• Your objective: Which lines of the records below contain the word "with"? Report each of them in full.

□ □ □ □

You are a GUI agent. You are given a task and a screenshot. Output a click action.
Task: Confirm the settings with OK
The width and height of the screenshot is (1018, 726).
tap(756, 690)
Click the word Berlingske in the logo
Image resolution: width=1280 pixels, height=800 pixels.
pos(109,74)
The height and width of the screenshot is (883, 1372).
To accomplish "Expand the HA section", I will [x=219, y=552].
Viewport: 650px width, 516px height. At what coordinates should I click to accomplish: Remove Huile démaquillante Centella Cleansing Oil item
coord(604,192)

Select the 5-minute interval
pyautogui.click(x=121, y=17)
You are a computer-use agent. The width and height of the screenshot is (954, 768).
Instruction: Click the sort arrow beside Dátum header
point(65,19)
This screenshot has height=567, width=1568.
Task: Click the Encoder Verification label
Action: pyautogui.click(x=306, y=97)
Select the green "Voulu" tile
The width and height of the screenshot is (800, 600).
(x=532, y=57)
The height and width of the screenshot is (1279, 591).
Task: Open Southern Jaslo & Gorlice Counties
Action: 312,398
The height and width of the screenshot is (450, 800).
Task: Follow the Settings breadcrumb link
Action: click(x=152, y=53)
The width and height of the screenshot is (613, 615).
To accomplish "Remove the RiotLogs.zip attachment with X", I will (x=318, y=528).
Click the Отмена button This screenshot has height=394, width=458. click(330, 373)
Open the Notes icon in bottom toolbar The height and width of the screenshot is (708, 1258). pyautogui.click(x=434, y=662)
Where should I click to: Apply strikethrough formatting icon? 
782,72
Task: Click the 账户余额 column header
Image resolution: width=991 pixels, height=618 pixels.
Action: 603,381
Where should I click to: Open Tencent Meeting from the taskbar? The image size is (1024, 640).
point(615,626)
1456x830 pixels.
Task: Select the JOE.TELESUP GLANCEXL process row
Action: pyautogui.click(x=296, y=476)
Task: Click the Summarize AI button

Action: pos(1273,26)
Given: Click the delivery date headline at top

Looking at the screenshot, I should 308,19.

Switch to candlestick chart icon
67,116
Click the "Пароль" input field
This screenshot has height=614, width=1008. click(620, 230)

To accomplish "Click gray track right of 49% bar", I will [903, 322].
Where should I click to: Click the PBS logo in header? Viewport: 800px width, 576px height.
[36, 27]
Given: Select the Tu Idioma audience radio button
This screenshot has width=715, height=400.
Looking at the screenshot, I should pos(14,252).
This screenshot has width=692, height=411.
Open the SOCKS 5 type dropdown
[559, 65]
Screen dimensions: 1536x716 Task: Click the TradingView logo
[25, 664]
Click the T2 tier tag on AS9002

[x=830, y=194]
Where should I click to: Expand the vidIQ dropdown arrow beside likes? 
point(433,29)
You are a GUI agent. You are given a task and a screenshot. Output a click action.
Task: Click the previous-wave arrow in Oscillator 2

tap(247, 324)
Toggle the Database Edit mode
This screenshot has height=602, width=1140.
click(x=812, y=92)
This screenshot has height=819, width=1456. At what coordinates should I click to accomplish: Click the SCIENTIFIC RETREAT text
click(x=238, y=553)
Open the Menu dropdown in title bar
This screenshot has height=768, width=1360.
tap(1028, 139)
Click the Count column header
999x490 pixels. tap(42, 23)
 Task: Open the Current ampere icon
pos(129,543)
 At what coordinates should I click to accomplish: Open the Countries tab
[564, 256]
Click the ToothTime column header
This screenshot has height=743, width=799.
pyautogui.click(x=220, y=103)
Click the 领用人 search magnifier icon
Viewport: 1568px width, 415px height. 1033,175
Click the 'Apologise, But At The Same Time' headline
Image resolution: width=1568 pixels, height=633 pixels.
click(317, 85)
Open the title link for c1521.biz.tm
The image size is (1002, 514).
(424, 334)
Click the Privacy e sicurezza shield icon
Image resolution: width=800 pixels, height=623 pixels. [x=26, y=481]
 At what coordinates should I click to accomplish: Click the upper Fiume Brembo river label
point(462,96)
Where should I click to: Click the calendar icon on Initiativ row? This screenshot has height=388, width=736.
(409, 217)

□ □ □ □

• Finished exercise:
Task: Confirm the settings with OK
To accomplish "Remove the RiotLogs.zip attachment with X", I will (x=318, y=528).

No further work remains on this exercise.